OH, CANADA
Un célèbre documentariste canadien, condamné par la maladie, accorde une ultime interview à l’un de ses anciens élèves, pour dire enfin toute la vérité sur ce qu’a été sa vie. Une confession filmée sous les yeux de sa dernière épouse…
Critique du film
Cinéaste fasciné par les dualités qui consument l’être humain, Paul Schrader est à la tête d’une filmographie riche d’une vingtaine de longs-métrages, tous aussi protéiformes que cohérents dans les thématiques qu’ils abordent. Après s’être intéressé à trois figures masculines dans un triptyque sur la rédemption (First Reformed, The Card Counter et Master Gardener), le plus bressonien des réalisateurs américains avait déclaré mettre un terme à sa carrière, principalement à cause de son état de santé. Le voici pourtant sélectionné au 77ème Festival de Cannes pour défendre Oh Canada, l’histoire d’un documentariste en fin de vie qui accorde une ultime interview. De là à parler d’auto-fiction il n’y a qu’un pas.
Le générique qui introduit Oh Canada donne le ton. Sur la musique sereine de Phosphorescent, on découvre une équipe de tournage s’afférer : installation d’un décor sobre, réglage des lumières, allumage des caméras, tout se met en place dans le plus grand des calmes. Cette séquence d’introduction se conclut par le marquage au sol d’un seul et unique repère en forme de croix. Le plan est simple, sans artifice et pourtant, il dégage une douceur crépusculaire qui va progressivement infuser l’entièreté du film de Paul Schrader.
L’argument d’Oh Canada est très épuré : Leonard Fife est un documentariste engagé, admiré par ses contemporains et multi-récompensé pour son travail. Vieillissant et atteint d’un cancer incurable, il accepte de participer à un documentaire qui lui est consacré, réalisé par l’un de ses anciens étudiants. L’entretien fleuve auquel il va prendre part sera la clé de voûte de ce document filmique qui tente de mieux cerner le génie de l’artiste à travers son histoire personnelle et de faire passer ce dernier à la postérité. Affaibli par la maladie, Fife décide malgré tout d’aller jusqu’au bout et de jouer la franchise à tout prix. Il entame alors une balade à travers ses souvenirs.
La beauté discrète du film provient sans contexte de sa structure labyrinthique qui multiplie les ruptures pour mieux adopter l’errance introspective de son personnage principal. Le film se construit alors comme une longue digression à travers l’esprit tourmenté d’un homme au crépuscule de son existence. Passage de la couleur au noir & blanc, changement de format et dispersion de la chronologie des événements racontés par Fife sont autant de partis pris visuels et narratifs qui parsèment le long-métrage. Désorienté, le spectateur peut néanmoins s’approcher au plus près des états d’âmes du personnage, et par extension du metteur en scène.

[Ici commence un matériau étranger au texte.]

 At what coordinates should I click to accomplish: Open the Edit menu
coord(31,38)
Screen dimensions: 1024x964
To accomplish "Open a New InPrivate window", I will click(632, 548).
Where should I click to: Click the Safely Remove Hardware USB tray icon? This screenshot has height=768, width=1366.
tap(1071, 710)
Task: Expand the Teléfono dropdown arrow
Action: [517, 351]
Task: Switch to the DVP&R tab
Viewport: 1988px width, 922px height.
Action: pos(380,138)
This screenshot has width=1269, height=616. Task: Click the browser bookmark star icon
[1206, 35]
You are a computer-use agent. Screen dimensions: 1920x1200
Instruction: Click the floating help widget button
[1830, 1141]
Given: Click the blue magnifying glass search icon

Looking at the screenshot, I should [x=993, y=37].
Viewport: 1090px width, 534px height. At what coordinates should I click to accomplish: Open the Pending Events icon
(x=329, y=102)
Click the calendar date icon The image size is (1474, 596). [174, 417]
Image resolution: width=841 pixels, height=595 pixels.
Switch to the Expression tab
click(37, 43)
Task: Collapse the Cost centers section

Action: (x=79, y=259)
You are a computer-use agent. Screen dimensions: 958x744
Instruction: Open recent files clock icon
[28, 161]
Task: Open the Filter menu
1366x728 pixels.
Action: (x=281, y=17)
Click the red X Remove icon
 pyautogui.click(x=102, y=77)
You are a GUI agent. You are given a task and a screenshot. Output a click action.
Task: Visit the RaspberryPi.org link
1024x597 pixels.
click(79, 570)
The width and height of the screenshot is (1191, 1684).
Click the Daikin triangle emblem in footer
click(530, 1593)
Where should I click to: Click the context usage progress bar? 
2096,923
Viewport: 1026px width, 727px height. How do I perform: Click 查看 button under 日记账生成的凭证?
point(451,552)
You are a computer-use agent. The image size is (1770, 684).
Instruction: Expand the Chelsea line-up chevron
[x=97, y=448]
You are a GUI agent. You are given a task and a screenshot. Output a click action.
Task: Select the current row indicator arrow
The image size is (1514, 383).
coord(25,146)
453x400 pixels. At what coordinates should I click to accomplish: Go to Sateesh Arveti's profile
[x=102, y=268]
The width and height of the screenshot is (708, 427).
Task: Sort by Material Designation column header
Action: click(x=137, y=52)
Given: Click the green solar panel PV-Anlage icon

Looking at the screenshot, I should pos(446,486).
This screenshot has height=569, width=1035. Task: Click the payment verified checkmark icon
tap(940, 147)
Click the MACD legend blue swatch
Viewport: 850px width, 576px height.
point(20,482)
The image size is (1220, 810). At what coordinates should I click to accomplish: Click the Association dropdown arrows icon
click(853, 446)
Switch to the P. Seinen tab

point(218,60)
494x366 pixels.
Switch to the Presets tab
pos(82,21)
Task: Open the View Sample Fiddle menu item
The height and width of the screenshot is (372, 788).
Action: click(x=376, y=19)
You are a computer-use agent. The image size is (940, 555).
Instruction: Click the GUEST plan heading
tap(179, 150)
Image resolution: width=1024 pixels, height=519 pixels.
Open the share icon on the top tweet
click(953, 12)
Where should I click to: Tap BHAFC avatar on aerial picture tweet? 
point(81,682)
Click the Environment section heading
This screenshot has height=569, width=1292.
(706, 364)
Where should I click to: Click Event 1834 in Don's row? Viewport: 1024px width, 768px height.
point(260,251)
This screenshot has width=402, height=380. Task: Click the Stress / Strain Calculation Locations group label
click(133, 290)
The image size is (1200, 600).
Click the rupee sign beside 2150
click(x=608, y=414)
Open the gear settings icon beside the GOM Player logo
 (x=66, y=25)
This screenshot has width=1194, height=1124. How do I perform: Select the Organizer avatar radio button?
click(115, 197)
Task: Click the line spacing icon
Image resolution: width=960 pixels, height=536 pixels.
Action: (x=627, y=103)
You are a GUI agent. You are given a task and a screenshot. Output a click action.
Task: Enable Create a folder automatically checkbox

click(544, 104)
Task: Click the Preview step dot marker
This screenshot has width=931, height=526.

Avec un premier degré désarmant, Paul Schrader prend le temps de se confier sur les réflexions qui le traversent à un âge avancé. Plus qu’un exercice vaniteux et autocentré d’un artiste en fin de carrière, Oh Canada s’intéresse à des questionnements existentiels bien plus universels qu’il n’y paraît. Détient-on la vérité sur son parcours et sa propre existence ? Notre passé ne nous échappe-t-il pas constamment ? Les souvenirs racontés par Leonard sont flous, épars et parfois même contradictoires avec des faits historiques avérés. « Quand notre passé est un mensonge, on devient soi-même un personnage de fiction » confesse Fife face caméra. Une évidence saute alors aux yeux : la caméra qui filme Leonard devient le témoin d’un moment, et non des moindres, mais ne révèle en aucun cas une forme de vérité sur l’histoire de l’objet auquel elle s’intéresse.
Autoportrait d’une remarquable lucidité, Oh Canada impressionne par son mélange de sérénité et de profonde mélancolie sur le temps qui passe et de ce qui reste de notre passage au moment de notre dernier souffle. En adaptant le dernier roman de son ami Russel Banks (à qui il dédie le film), Paul Schrader signe une fiction testamentaire d’une grande élégance, portée par un Richard Gere merveilleux de sobriété.